===== Provided passage

[
Lists Home |
Date Index |
Thread Index
]
- To: "Simon St.Laurent" <simonstl@simonstl.com>,<xml-dev@lists.xml.org>
- Subject: RE: [xml-dev] how they really feel about XML
- From: "Dare Obasanjo" <dareo@microsoft.com>
- Date: Wed, 9 Oct 2002 10:50:12 -0700
- Thread-index: AcJvohOr5DgcGWsNS9CKSK7+otjLFQAGhdjA
- Thread-topic: [xml-dev] how they really feel about XML
XML is overhyped rants are so 2000.
--
PITHY WORDS OF WISDOM
Marriage is the only union that has consistently defied management.
This posting is provided "AS IS" with no warranties, and confers no
rights.
>
>
> -----Original Message-----
> From: Simon St.Laurent [mailto:simonstl@simonstl.com]
> Sent: Wednesday, October 09, 2002 7:41 AM
> To: xml-dev@lists.xml.org
>
> Shelley Powers has written a piece called "The Parable of the
> Languages"
> that I find to be a simultaneously funny and accurate
> description of the ways in which XML is commonly discussed
> outside of this community.
>
> http://weblog.burningbird.net/archives/000581.php
>
> Programmers of most stripes will find some entertainment
> about their own environments, but it's the conclusion that
> troubles me most but makes me think hardest.
>
> [few blank lines to avoid spoilers]
>
>
>
>
>
>
>
>
>
>
>
>
> It seems to me that there are a few real problems here amidst
> the humor.

==========
===== Collected data

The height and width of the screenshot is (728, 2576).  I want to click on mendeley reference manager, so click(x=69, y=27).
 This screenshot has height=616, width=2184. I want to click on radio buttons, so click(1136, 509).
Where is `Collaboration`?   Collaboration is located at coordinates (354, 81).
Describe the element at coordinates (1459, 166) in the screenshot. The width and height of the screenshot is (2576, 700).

==========

Directives ->
1) In the mailing list post, who is named as the author of "The Parable of the Languages"?
2) List every distinct email address that appears in the mailing list post.

Solutions below ->
1) Shelley Powers

2)
simonstl@simonstl.com
xml-dev@lists.xml.org
dareo@microsoft.com